Fernando Molica: O crime da madrugada de sábado
Rio - O aborto é proibido entre nós, os partidos comunistas foram, por muito tempo, impedidos de atuar, a escravidão era permitida por lei. Bebidas alcoólicas chegaram a ser banidas dos Estados Unidos, país onde, não faz tanto tempo assim, havia racismo oficial. Cigarros, há até alguns anos, podiam ser anunciados na TV.
Leis não são imutáveis, variam de acordo com a época, com os hábitos de cada povo. O que era impensável há algumas décadas hoje é considerado normal. Todos mudamos ao longo da vida, é natural que as normas que regem a sociedade também variem.

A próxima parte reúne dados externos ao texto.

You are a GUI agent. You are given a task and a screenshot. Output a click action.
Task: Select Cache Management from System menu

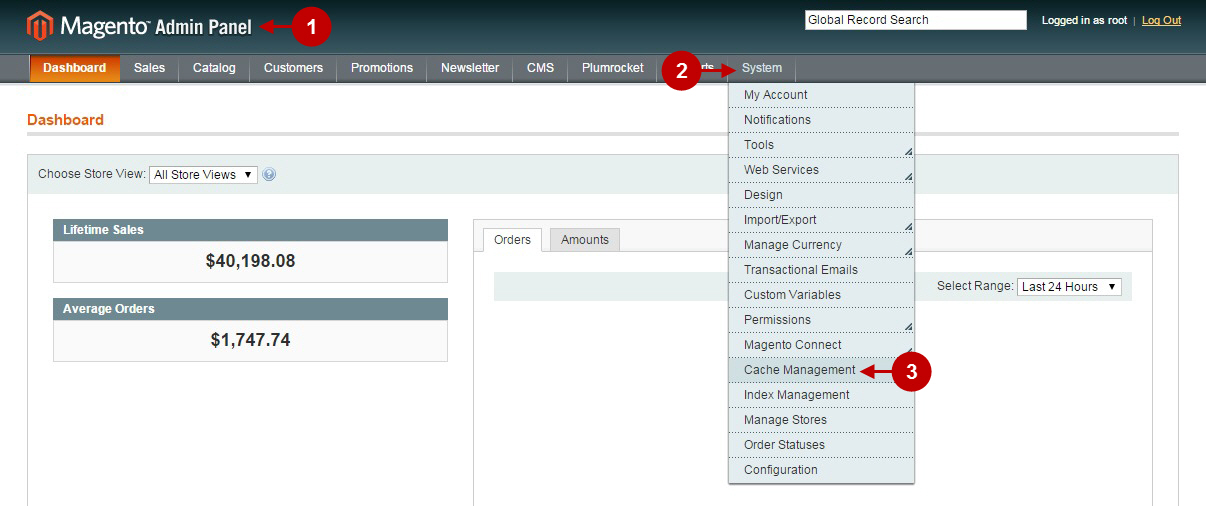click(799, 370)
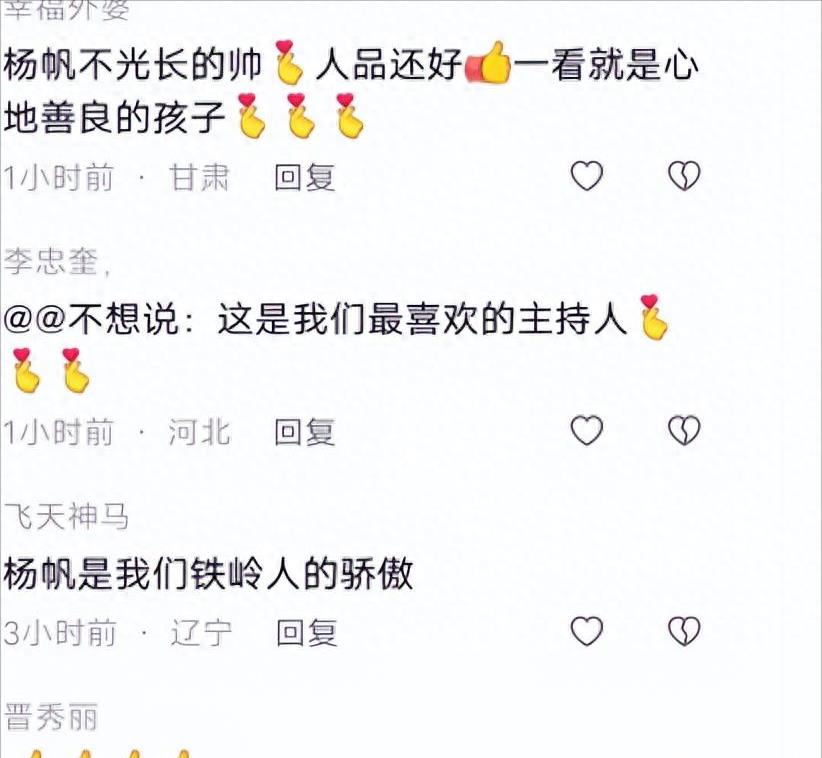Select comment text 杨帆是我们铁岭人的骄傲
The height and width of the screenshot is (758, 822).
(208, 574)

O bom da democracia é que nossas divergências podem e devem ser explicitadas. Há os que defendem o casamento gay e os que são contra; muitos querem a liberação do aborto, outros nem querem ouvir falar nisso. Isto vale para a pena de morte, para a redução da maioridade penal, para as cotas em universidades, para a limitação da publicidade de alimentos que fazem mal à saúde. As discussões nos fazem crescer, nos obrigam a pensar, permitem que os argumentos sejam expostos, mostram quem defende o quê.

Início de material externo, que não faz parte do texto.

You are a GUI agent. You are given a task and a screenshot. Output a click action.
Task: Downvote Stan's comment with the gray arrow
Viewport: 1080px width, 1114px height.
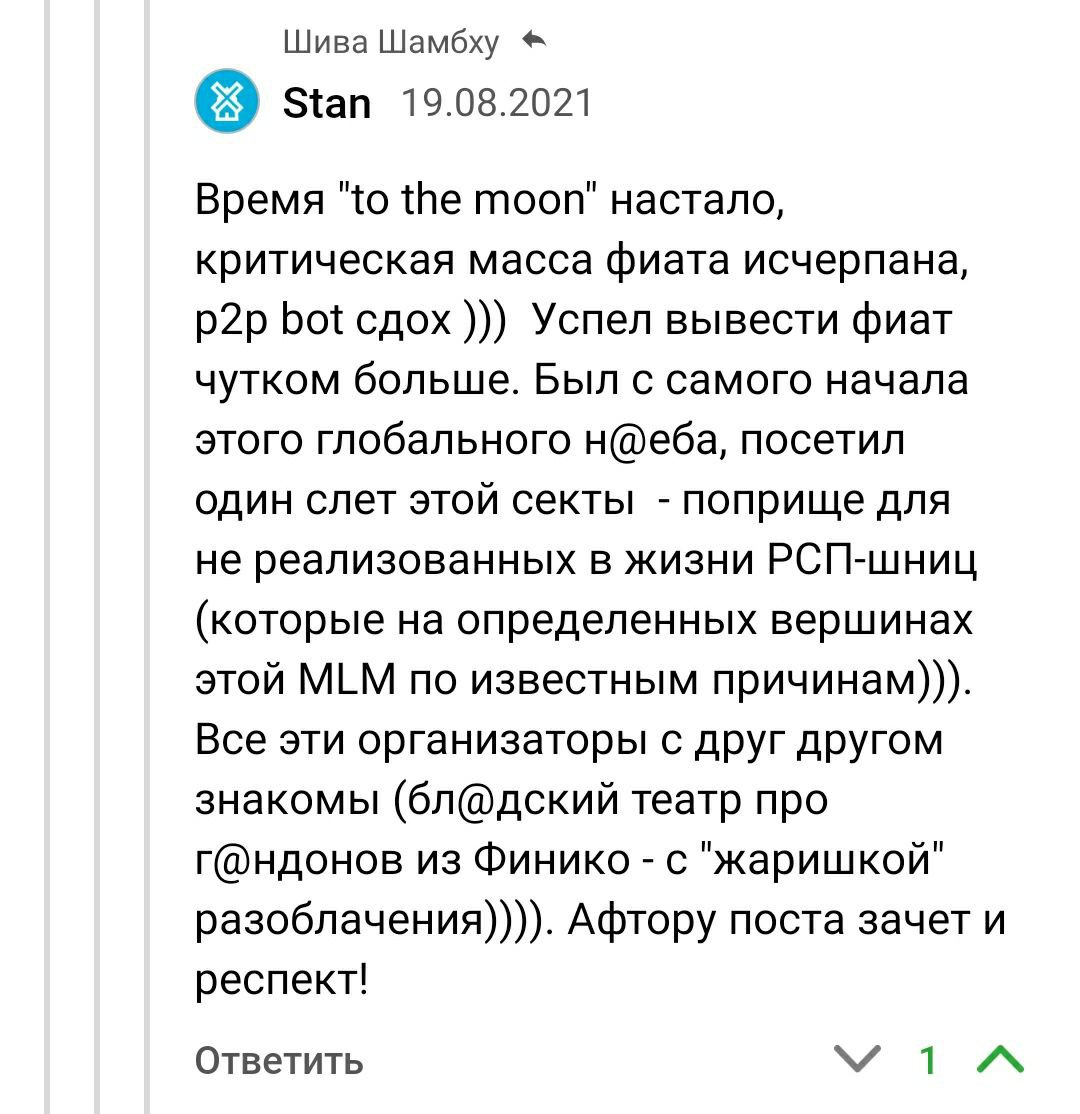click(857, 1059)
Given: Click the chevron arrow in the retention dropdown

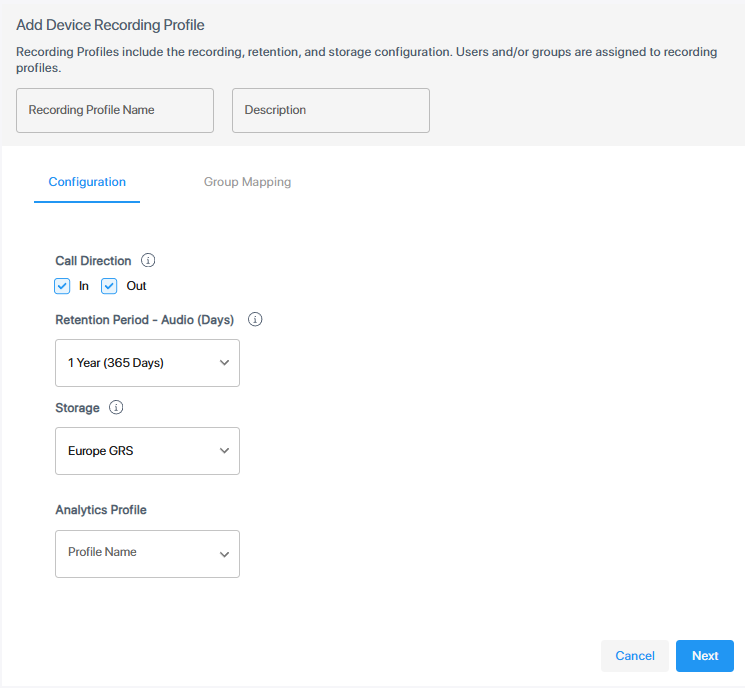Looking at the screenshot, I should click(224, 363).
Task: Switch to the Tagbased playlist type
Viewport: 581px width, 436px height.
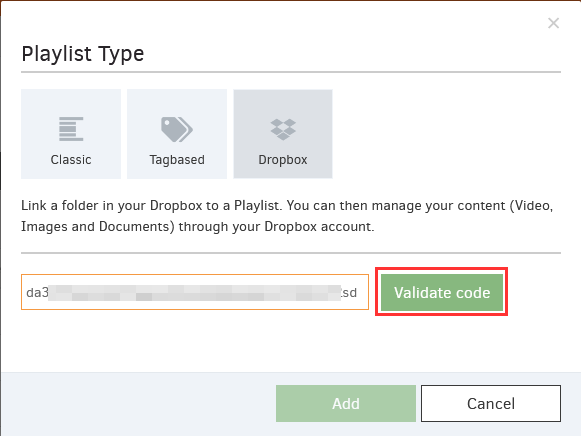Action: pyautogui.click(x=177, y=134)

Isso tudo é para ressaltar a absurda prisão, na madrugada de sábado, de manifestantes que divulgavam um ato em defesa da liberação da maconha. Pelo que os jornais publicaram, os sujeitos não estavam fumando maconha e — ao contrário do que fazem anunciantes de bebidas alcoólicas ao falar de seus produtos — não alardeavam supostos benefícios e prazeres relacionados ao uso da erva. Eles apenas exerciam o direito de defender mudanças na lei — o ex-presidente Fernando Henrique Cardoso e o governador Sérgio Cabral fizeram o mesmo e, ainda bem, não foram em cana. Já os manifestantes acabaram presos, acusados de apologia às drogas.

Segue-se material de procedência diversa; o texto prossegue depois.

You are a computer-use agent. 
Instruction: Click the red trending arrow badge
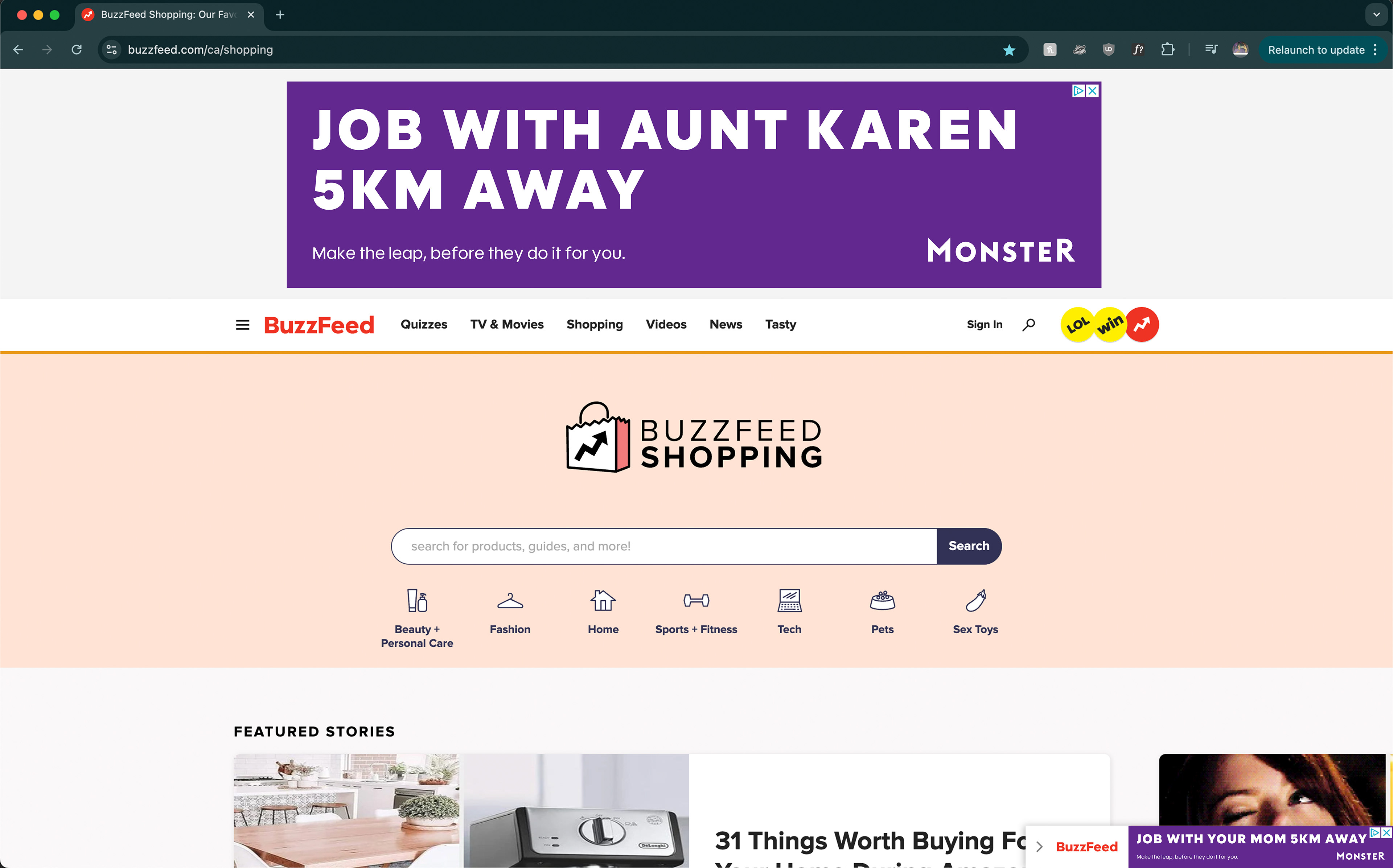[1142, 325]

Deu trabalho conquistarmos o direito à liberdade de expressão, é fundamental mantê-lo. Não adianta garantirmos apenas a propagação de ideias com as quais concordamos, isto não tem graça. O legal na democracia está na obrigação de respeitarmos as opiniões contrárias. A Constituição garante a todos a liberdade de expressão e de pensamento e este princípio não pode ser atropelado pelo guarda da esquina e/ou pelo delegado de plantão. Eles não podem decidir o que pode e o que não pode ser dito em praça pública. No caso da madrugada de sábado, a única provável ilegalidade foi a prisão dos manifestantes, um aparente abuso de autoridade que merece ser investigado e punido.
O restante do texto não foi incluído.